昨年3月に行った「幕末・維新 佐賀の八賢人おもてなし隊」の「賢人ジュニア」第1期生の公演の様子
同館で2012(平成24)年2月から毎週日曜に1日5回、幕末から明治にかけて活躍した佐賀の偉人にまつわる歴史寸劇を披露している「八賢人おもてなし隊」。代表で大隈重信を演じる青柳達也さんが、佐賀の子どもたちに地元の歴史や文化について演劇を通して知ってもらい、同隊の「未来の担い手」を育成したいと2019年に活動を始めた。
昨年に続き2回目の募集となる今回は、新型コロナウイルス感染症の影響でメンバー選出のオーディションを中止したほか、活動開始が約1カ月遅らせて活動を行った。

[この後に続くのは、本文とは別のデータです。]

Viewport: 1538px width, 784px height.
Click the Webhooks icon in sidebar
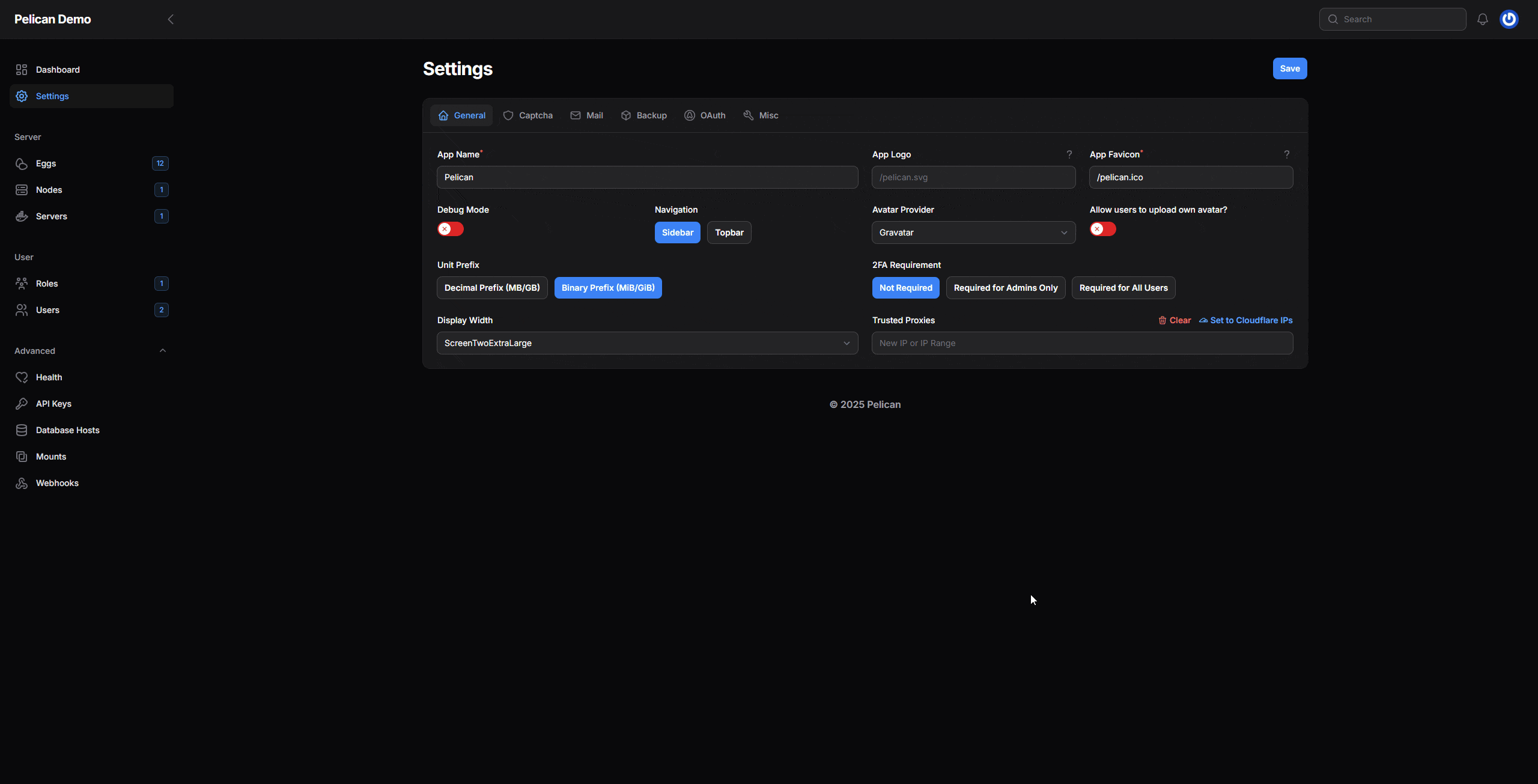(22, 483)
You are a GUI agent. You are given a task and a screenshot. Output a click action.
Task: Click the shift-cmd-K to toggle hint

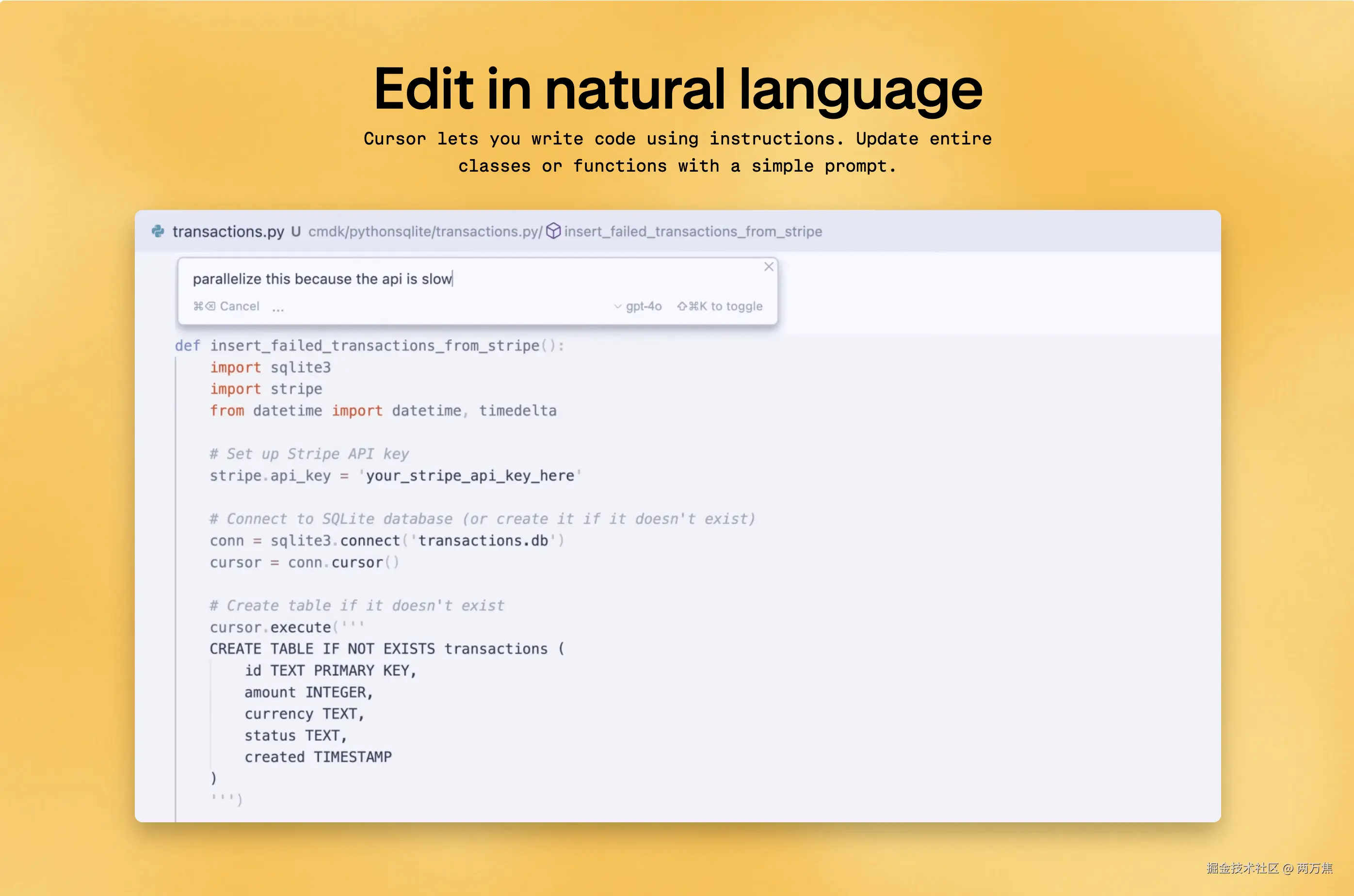coord(720,306)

昨年11月までは、月2回の演劇基礎トレーニングや幕末佐賀藩の偉人に関する勉強と月1回の同館での実地演習、11月以降は、月3回の演目の稽古を行った。昨年9月に開催された同隊の8周年記念公演では、2期生メンバー5人のうち2人が公演に出演するなど、初めての試みも行った。
今回の演目は高校生メンバー2人が出演する「ならば需骨(じゅこつ)よ!」と、小学生メンバー3人が出演する「それはもらえぬ。」の2本。「ならば需骨よ!」は武士の子どもたちが通う学校・弘道館の蘭学寮を舞台に、弘道館を退学させられたばかりの大隈重信が学ぶことの意味を見いだしていく姿を描く。青柳さんによると、第1期生公演で上演した「おないとし」と異なる演目にしたかったことに加え、高校生メンバー2人と作中の江藤・大隈の年齢が近かったため、この演目を選んだという。

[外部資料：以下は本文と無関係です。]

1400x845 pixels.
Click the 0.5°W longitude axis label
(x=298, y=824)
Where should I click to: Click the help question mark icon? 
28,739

「それはもらえぬ。」は幼い江藤新平が主人公。小学生メンバーの出演を生かし、賢人の中でも幼少期から深いつながりがある大木喬任(たかとう)・江藤・大隈の3人を描いた作品にしたいと考え、同隊プロデューサーの桜井篤さんが脚本を書いた。「家庭環境などの逆境のなかでもひたむきに学ぼうとする江藤の姿には、共感する人もいるのでは」と青柳さん。同隊では初めて江藤の幼少期や父親について演じる。

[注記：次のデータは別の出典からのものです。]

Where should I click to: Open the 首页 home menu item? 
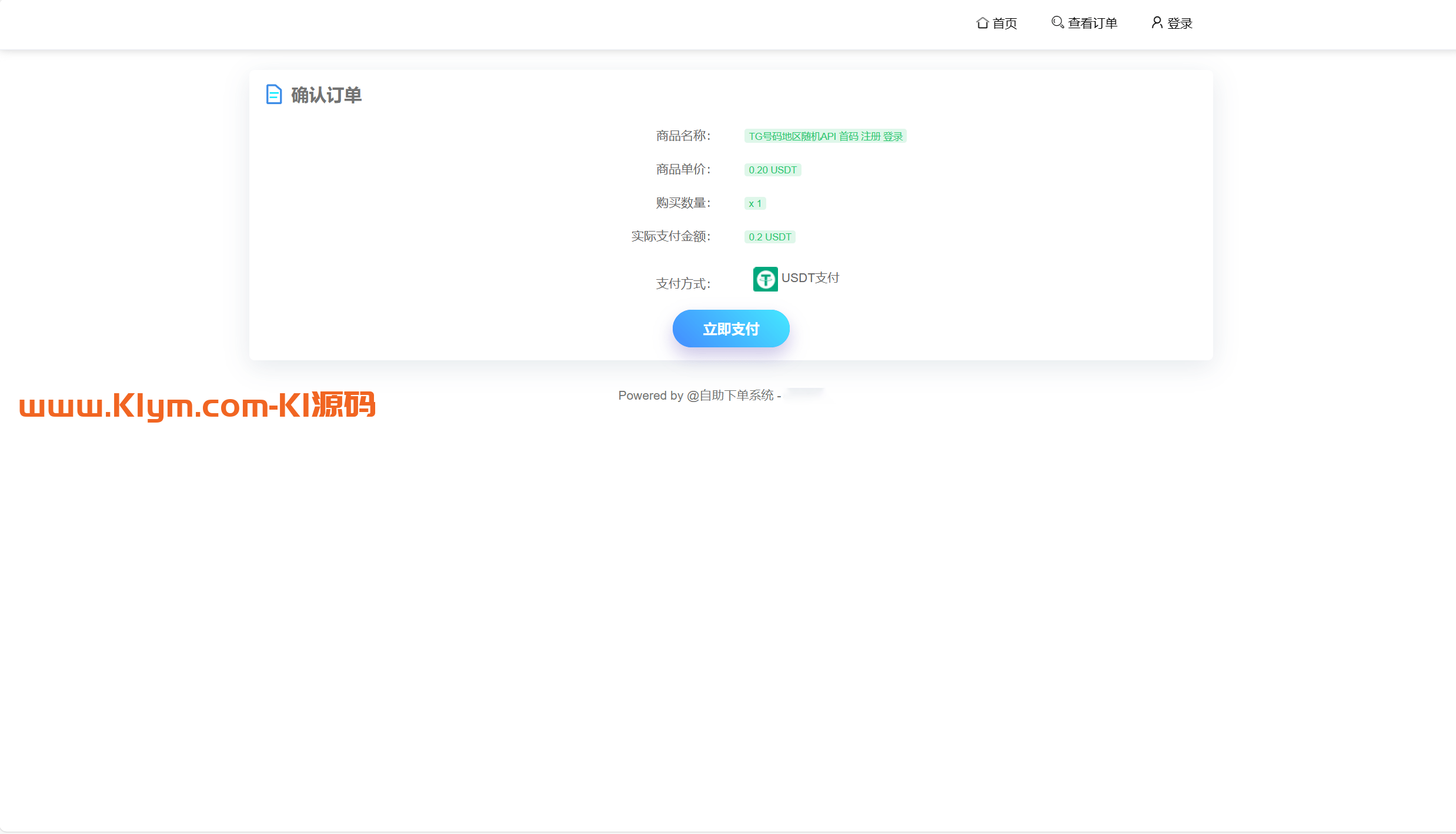(x=1004, y=24)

「賢人ジュニア」メンバーで、「それはもらえぬ。」で大木喬任を演じる田西晴仁さんは「本格的な演劇をするのは今回が初めて。今はせりふを覚えてはっきり、感情を込めて言えるように頑張っている。初めての公演を成功させて、達成感を感じたい」と意気込む。
「ならば需骨よ!」で江藤新平を演じる稲富雄仁さんは「ジュニア公演は昨年に続いて2回目。今回演じる江藤は前に前に出るタイプで、自分と共通点が少ない。役が決まったときは驚いたし、円いながら難しく感じる部分もあるが、江藤のいち人間としての魅力を自分の演技で伝えられたら」と笑顔を見せる。
青柳さんは「2演目どちらも楽しんでほしいが、特に『それはもらえぬ。』に注目してほしい。賢人たちの幼少期の物語を上演できるのはジュニア公演ならでは。近代日本の礎を築いた男たちの前日譚として、大河ドラマの序盤の物語を見るような気持ちで楽しんでもらいたい」と呼び掛ける。
公演時間は10時~、11時30分~、13時~、14時30分~、16時~。入場無料。